Athill and her colleagues at the Department of Youth Affairs have developed several programs designed to cultivate the communication, leadership, and interpersonal behavioural skills of the nation’s youth.
Such programs include the National Teen Forum, Youth Media Training, and Youth for Positive Living, and its most recent undertaking the Community Youth Development Initiative that seeks to engage young people in community work.
“When young people are involved they do better, thrive better [and] make better choices…they can say no to a lot of social pressures” Athill said.
The Youth Department is also concerned about addressing the issues that are plaguing Antigua & Barbuda’s youth and is proactive towards giving them the voice they need to be heard and recognized.
“Young people are concerned about education and the state of our education, health services available to young people, particularly reproductive health … young people are concerned about juvenile justice …sexual abuse at home [and] at school … our young people are interested in issues and can articulate, they just need the support,” Athill said.
Youth development, though important, is not an area that receives the attention it needs. Athill said, “we bring attention to the issues from time to time, the problem is that in the whole scope of government … youth is not very high on the agenda of anybody and that is sad.”
This is not an issue limited to Antigua & Barbuda. Athill said that within the Caribbean, youth development has scarcely been an important topic of conversation among significant public officials.
One way in which the Department of Youth is seeking to lift the importance of youth advancement is to improve the level of professionalism among youth workers.
“In the region, there is a move to what we call professionalized youth work.
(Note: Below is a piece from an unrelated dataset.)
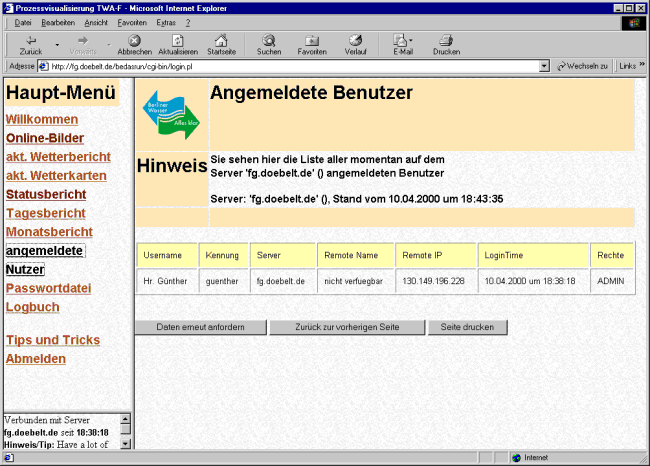Open the Suchen search icon
The width and height of the screenshot is (650, 466).
point(268,40)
The Commonwealth Programme, Caricom too, have identified the professionalization of youth work as key to the regional youth development agenda,” Athill said. This comes from the belief held by many individuals that youth work is something anyone can do without any particular skill or training in the area.
Recently, Antigua & Barbuda was among the team of professionals from across the region to approve a set of competency standards to be used the criteria for evaluating youth workers.
These standards have been used to construct a course developed by the Commonwealth and the University of the West Indies. The University of the West Indies, for the first time, will be offering a degree programme in youth development work.
A major area Athill hopes to improve professionalism with regards to youth development is sports. Athill said, “one of the things that we need to begin to get our sporting personnel to appreciate is that sports is a powerful youth development tool.”
Athill explained she is calling for a more systematic approach to teaching teamwork among our youths without the hostile environment.